Un chico que estaba viendo el programa dijo: “A mí me gustan todas”.
Mi hijo menor le preguntó a una muchacha de su misma edad por
qué habían matado a John Lennon, y ella le contestó como si
tuviera ochenta años: “Porque el mundo se está acabando”.
Así es: la única nostalgia común que uno tiene con sus hijos son
las canciones de los Beatles. Cada quien por motivos distintos,
desde luego, y con un dolor distinto, como ocurre siempre con
la poesía. Yo no olvidaré nunca aquel día memorable de 1963,
en México, cuando oí por primera vez de un modo consciente
una canción de los Beatles. A partir de entonces, descubrí que
el universo estaba contaminado por ellos. En nuestra casa de
San Ángel, donde apenas si teníamos dónde sentarnos, había
sólo dos discos: una selección de preludios de Debussy, y el
primer disco de los Beatles. Por toda la ciudad, a toda hora,
se escuchaba un grito de muchedumbres: Help, I need
somebody. Alguien volvió a plantear por esa época el viejo
tema de que los músicos mejores son los de la segunda letra
del catálogo: Bach, Beethoven, Brahms y Bartok. Alguien volvió
a decir la misma tontería de siempre: que se incluyera a Bosart.

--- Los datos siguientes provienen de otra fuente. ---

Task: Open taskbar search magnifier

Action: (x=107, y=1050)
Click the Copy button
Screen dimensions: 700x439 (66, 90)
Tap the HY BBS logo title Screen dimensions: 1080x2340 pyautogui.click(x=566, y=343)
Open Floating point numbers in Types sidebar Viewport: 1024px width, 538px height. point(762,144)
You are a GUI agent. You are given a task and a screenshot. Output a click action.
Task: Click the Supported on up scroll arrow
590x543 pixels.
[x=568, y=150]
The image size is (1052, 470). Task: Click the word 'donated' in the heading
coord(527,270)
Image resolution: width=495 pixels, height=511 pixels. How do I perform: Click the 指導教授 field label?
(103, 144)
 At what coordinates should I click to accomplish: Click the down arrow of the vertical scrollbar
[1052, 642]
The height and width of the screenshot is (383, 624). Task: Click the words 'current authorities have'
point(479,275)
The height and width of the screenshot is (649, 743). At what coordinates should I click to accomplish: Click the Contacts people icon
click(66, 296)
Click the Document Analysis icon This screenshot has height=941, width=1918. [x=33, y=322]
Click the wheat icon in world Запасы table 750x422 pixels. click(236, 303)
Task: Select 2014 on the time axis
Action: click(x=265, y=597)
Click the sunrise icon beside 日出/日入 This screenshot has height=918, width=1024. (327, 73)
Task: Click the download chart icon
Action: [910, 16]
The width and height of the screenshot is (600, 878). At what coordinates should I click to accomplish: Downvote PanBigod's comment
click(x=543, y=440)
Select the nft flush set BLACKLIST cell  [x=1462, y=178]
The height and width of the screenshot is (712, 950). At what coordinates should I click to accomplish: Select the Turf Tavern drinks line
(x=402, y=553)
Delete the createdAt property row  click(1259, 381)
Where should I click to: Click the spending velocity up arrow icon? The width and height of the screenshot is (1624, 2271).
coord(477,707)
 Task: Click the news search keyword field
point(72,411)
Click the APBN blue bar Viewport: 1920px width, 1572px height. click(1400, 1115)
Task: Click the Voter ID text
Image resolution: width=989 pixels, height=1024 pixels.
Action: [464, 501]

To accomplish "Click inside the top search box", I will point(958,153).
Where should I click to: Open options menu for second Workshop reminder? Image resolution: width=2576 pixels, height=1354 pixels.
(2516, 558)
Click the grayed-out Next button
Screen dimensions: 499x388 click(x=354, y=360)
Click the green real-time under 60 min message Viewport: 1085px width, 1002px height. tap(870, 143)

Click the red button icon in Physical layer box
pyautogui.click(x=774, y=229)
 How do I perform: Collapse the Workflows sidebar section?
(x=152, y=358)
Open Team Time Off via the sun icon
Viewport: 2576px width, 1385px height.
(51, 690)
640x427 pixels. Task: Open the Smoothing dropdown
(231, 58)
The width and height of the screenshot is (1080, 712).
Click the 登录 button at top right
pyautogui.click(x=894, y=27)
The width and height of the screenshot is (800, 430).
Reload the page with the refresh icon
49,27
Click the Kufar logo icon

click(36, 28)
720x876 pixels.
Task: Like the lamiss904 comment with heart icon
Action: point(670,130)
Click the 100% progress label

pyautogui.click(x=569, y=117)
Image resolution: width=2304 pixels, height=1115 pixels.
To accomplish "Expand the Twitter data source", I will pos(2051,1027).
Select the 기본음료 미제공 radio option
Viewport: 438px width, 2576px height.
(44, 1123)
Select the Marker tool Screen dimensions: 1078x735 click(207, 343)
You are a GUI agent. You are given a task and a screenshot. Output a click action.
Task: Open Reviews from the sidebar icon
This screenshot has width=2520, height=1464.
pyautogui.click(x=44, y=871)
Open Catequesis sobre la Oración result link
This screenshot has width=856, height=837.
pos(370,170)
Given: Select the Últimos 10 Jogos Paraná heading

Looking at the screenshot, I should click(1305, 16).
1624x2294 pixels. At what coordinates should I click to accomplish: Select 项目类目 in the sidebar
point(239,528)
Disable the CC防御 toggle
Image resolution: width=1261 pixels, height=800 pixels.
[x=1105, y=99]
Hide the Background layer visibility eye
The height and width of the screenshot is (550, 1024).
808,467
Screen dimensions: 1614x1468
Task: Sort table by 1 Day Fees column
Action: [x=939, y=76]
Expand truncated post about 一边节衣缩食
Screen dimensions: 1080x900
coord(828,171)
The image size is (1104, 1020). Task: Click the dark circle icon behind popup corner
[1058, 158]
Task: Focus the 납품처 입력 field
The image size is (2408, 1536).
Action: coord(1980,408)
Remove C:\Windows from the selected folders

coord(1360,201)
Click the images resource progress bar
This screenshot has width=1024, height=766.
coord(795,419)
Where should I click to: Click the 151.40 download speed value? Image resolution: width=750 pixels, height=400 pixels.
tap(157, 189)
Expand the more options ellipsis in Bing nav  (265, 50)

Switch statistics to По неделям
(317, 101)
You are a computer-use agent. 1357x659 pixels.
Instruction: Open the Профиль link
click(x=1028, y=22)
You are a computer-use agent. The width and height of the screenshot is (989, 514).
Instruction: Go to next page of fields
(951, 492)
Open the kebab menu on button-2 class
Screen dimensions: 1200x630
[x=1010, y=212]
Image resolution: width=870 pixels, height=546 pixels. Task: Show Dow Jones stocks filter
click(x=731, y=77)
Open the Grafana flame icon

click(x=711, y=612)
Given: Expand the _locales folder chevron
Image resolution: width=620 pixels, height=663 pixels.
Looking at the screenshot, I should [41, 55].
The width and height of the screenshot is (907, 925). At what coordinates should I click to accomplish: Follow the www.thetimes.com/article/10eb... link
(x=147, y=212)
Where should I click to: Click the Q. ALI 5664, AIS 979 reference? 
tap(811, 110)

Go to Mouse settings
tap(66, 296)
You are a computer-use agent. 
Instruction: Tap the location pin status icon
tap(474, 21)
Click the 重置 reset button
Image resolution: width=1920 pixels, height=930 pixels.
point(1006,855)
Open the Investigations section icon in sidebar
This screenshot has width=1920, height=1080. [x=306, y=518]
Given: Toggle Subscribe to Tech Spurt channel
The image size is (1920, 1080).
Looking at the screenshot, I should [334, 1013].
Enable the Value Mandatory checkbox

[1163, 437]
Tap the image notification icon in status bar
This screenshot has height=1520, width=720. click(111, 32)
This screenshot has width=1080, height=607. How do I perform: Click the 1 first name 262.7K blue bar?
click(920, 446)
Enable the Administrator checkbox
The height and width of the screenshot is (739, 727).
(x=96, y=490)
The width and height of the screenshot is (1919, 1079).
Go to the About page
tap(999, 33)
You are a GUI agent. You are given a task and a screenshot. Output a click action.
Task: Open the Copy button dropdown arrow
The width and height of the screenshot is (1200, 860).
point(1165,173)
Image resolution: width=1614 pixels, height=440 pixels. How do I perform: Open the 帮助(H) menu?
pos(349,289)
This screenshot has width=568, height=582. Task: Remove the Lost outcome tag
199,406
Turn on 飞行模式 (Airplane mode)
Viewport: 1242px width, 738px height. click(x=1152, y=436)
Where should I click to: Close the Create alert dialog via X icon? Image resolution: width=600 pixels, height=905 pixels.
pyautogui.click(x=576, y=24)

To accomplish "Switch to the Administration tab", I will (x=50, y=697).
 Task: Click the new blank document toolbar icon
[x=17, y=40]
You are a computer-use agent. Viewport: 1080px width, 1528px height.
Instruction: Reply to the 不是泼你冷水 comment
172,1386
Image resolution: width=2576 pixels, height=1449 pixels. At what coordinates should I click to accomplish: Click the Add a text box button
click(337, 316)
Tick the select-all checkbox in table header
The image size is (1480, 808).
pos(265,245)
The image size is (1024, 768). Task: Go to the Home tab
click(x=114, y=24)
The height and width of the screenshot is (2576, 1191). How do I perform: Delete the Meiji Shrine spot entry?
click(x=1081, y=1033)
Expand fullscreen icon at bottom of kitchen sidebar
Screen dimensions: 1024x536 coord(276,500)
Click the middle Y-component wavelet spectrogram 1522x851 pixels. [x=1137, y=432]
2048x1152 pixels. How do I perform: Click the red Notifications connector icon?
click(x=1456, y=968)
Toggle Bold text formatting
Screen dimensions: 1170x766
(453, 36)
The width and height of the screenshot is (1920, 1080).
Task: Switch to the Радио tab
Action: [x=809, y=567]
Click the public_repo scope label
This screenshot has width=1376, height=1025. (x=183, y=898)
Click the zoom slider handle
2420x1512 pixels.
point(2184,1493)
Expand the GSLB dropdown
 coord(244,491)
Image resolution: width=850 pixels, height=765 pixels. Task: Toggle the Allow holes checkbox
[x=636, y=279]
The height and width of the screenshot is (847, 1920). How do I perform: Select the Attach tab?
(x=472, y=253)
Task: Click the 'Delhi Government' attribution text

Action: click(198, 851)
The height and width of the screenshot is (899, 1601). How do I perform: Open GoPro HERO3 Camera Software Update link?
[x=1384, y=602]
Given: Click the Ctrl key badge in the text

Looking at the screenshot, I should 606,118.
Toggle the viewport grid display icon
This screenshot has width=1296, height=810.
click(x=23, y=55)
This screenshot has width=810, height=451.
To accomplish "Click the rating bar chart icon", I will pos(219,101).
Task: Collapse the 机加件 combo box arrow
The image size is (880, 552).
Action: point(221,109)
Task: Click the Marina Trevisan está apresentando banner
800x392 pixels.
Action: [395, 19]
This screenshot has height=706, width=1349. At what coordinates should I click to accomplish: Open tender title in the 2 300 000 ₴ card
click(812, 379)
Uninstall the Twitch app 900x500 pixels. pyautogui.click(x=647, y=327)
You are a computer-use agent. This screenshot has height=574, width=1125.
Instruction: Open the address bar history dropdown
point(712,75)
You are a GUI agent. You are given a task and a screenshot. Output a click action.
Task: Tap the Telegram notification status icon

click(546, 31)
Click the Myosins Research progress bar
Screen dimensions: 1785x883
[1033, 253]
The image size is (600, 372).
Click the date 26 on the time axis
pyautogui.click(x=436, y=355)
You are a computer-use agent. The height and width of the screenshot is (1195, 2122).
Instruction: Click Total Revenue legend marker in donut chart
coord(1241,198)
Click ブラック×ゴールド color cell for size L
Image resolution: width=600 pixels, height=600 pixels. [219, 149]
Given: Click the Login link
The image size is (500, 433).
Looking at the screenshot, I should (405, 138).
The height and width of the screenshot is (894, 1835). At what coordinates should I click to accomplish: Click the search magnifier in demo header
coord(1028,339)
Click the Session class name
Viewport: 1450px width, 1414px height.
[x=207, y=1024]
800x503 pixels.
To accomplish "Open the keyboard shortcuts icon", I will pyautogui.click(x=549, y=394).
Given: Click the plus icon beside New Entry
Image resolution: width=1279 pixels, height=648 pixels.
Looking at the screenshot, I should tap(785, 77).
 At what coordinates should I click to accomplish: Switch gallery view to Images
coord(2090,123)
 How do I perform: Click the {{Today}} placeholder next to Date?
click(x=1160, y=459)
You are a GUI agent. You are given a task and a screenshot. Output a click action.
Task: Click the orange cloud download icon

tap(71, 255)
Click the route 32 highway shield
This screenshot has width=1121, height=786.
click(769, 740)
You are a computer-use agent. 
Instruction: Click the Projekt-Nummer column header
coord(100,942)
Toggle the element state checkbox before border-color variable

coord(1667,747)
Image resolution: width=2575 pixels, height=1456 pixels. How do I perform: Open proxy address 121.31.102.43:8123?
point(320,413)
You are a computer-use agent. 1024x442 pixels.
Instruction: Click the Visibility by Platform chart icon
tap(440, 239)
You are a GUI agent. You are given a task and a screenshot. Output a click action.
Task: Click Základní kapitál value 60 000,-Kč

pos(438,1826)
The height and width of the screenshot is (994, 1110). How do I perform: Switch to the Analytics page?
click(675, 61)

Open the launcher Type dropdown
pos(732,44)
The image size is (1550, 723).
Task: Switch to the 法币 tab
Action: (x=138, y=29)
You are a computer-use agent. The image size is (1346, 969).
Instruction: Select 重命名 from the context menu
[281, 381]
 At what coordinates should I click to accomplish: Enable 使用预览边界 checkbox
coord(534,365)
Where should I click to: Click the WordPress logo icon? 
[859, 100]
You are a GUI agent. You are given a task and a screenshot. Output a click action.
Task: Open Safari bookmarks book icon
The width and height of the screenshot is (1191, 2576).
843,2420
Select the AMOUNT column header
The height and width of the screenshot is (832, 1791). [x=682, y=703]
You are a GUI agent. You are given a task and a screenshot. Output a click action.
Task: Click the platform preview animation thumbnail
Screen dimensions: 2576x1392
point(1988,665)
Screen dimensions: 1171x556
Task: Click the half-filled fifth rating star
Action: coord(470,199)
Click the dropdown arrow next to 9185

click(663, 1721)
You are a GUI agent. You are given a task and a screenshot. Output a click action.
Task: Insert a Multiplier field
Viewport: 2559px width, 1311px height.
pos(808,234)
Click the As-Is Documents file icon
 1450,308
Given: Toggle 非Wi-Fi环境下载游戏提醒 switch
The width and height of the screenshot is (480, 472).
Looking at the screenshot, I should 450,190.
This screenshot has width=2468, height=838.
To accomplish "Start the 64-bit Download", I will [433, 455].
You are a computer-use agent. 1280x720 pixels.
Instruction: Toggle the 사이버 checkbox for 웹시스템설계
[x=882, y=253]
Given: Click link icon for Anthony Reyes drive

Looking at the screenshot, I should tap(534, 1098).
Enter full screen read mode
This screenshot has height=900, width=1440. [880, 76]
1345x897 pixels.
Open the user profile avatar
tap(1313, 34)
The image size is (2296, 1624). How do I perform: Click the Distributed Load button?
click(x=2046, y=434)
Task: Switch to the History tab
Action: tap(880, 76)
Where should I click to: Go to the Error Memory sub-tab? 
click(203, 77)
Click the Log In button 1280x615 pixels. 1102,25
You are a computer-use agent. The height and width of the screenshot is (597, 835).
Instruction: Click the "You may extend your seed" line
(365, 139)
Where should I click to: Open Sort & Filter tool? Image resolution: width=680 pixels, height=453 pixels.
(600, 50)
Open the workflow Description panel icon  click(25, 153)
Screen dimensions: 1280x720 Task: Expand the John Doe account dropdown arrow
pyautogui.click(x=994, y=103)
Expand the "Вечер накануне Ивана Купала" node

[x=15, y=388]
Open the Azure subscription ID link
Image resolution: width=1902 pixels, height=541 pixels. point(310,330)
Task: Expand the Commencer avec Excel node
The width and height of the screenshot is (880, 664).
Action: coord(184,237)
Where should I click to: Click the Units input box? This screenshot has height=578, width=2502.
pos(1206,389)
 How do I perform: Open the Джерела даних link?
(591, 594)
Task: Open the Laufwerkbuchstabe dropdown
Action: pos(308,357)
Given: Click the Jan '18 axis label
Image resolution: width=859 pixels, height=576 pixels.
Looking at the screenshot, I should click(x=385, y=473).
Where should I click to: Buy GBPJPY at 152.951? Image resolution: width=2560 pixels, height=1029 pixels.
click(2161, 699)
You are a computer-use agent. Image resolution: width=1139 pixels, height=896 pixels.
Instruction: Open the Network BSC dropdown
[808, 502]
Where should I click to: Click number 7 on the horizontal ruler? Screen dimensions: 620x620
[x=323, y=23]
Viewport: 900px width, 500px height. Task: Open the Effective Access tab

Álvaro Mutis, que como todo gran erudito de la música tiene
una debilidad irremediable por los ladrillos sinfónicos, insistía
en incluir a Bucker. Otro trataba de repetir otra vez la batalla
a favor de Berliotz, que yo libraba en contra porque no podía
superar la superstición de que es un oiseau de Malheur, es decir,
un pájaro de mal agüero. En cambio, me empeñé desde entonces
en incluir a los Beatles. Emilio García Riera, que estaba de acuerdo
conmigo, y que es un crítico e historiador de cine con una lucidez
un poco sobrenatural, sobre todo después del segundo trago, me
dijo por esos días: “Oigo a los Beatles con un cierto miedo, porque
siento que me voy a acordar de ellos por todo el resto de mi vida”.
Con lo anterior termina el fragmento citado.